I beg to move,
That the draft Capital Allowances (Structures and Buildings Allowances) Regulations 2019, which were laid before this House on 17 June, be approved.
The instrument before the House gives effect to the amendments to several tax Acts, principal among them the Capital Allowances Act 2001. The Government are determined to ensure that the UK tax system supports business investment and jobs. At 19%, the UK has already reduced its corporation tax rate to the lowest in the G20, and it is scheduled to fall still further to 17% in 2020. The Government recognise the importance of providing tax reliefs for genuine business costs, which is why we are taking steps to increase the overall competitiveness of the capital allowances regime.
At the autumn Budget, we announced an increase in the annual investment allowance for plant and machinery to £1 million per annum for two years, meaning that businesses will be able to deduct five times more qualifying plant and machinery expenditure in the year in which they make the investment. However, the UK is currently the only G7 economy that offers no capital allowances on investments in structures and buildings. That means there are no allowances on critical investments in bridges, roads or tunnels. It also means no allowances on investments in shops, offices or factories.
In the 2018 Budget, the Government set out to rectify the gap in the capital allowances regime by providing relief to businesses on qualifying expenditure on new non-residential structures and buildings. The Finance Act 2019 gave power to that effect, and I am now pleased to introduce the draft statutory instrument necessary to enact the change. It was important to follow the legislative process to provide taxpayers with certainty that the allowance will come into force as soon as possible, to minimise the risk of deferred investment and to allow the Government to consult extensively on this important measure, as we have done.
At the Budget, the Government published a detailed technical note for consultation that outlined the key features of the new allowance. Businesses that invest in new builds or renovations on or after 29 October 2018 will be able to claim tax relief at 2% a year on eligible costs, over a 50-year period. Following the first round of consultation, officials met scores of different companies, representative bodies and individuals from throughout the country. At the spring statement 2019, the Government published detailed draft legislation and invited further comments from stakeholders.

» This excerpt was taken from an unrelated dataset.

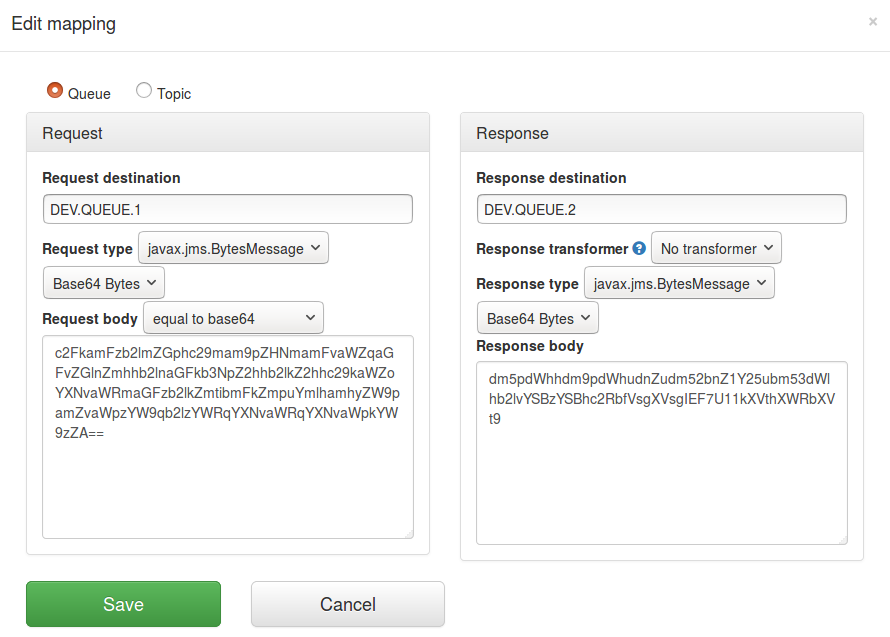Save the mapping changes
The image size is (890, 637).
(x=123, y=604)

I am pleased to report that the vast majority of stakeholders welcomed the structures and buildings allowance. I extend my thanks to the many individuals and organisations that participated in both rounds of consultation, either in person or through written representations. Stakeholder responses have been a considerable help in the shaping of the new allowance, leading to amendments, including those relating to short-term leaseholds, eligible pre-trading costs and periods of disuse.

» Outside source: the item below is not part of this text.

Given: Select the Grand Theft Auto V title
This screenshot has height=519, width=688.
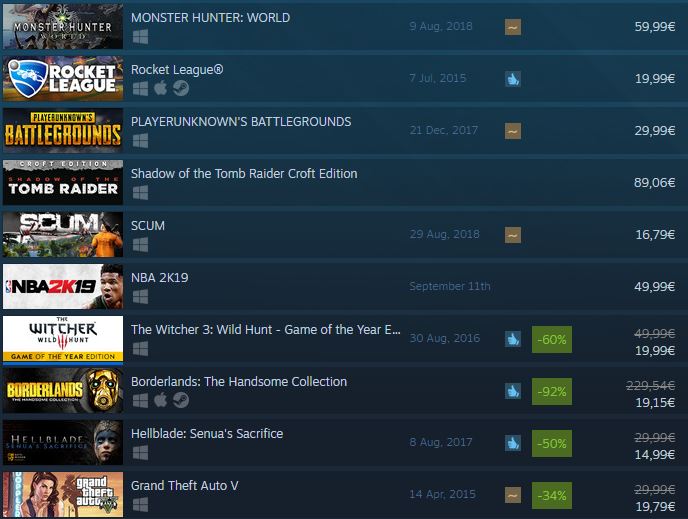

As I have said, the structures and buildings allowance has been designed to enable businesses to claim tax relief on the costs of new non-residential structures and buildings. This means that qualifying expenditure on new builds or renovations for which all the contracts for the physical construction works were entered into on or after 29 October 2018 will be eligible for relief. Relief will be available for any business that fulfils two conditions: first, that it owns a qualifying asset, either through direct building or by acquiring one from a developer; and secondly, that it uses the building for a qualifying activity for which the business is chargeable for UK tax.
Qualifying persons will be able to claim tax relief at 2% a year on eligible construction costs, including renovations. The allowance will apply across all sectors and sizes of UK trade, benefiting business owners, workers and the wider economy. The relief will be limited to the costs of the physical construction of the structure or building, and will not apply to the costs of acquiring the underlying land, rights over land, or planning permissions.

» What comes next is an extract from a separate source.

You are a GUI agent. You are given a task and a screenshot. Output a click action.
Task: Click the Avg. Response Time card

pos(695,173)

In summary, the regulations will enact important improvements to our capital allowances regime, in line with the power this House approved in the Finance Act 2019. Since 29 October 2018, business investments in new, and renovations of old, structures and buildings have been accompanied by an expectation of this allowance of 2% relief per annum against income or corporation tax bills. It is now important for the House to honour the commitment made in the Finance Act 2019 by enacting the regulations, thereby bringing them into force in line with their commencement provisions. I therefore commend the regulations to the House.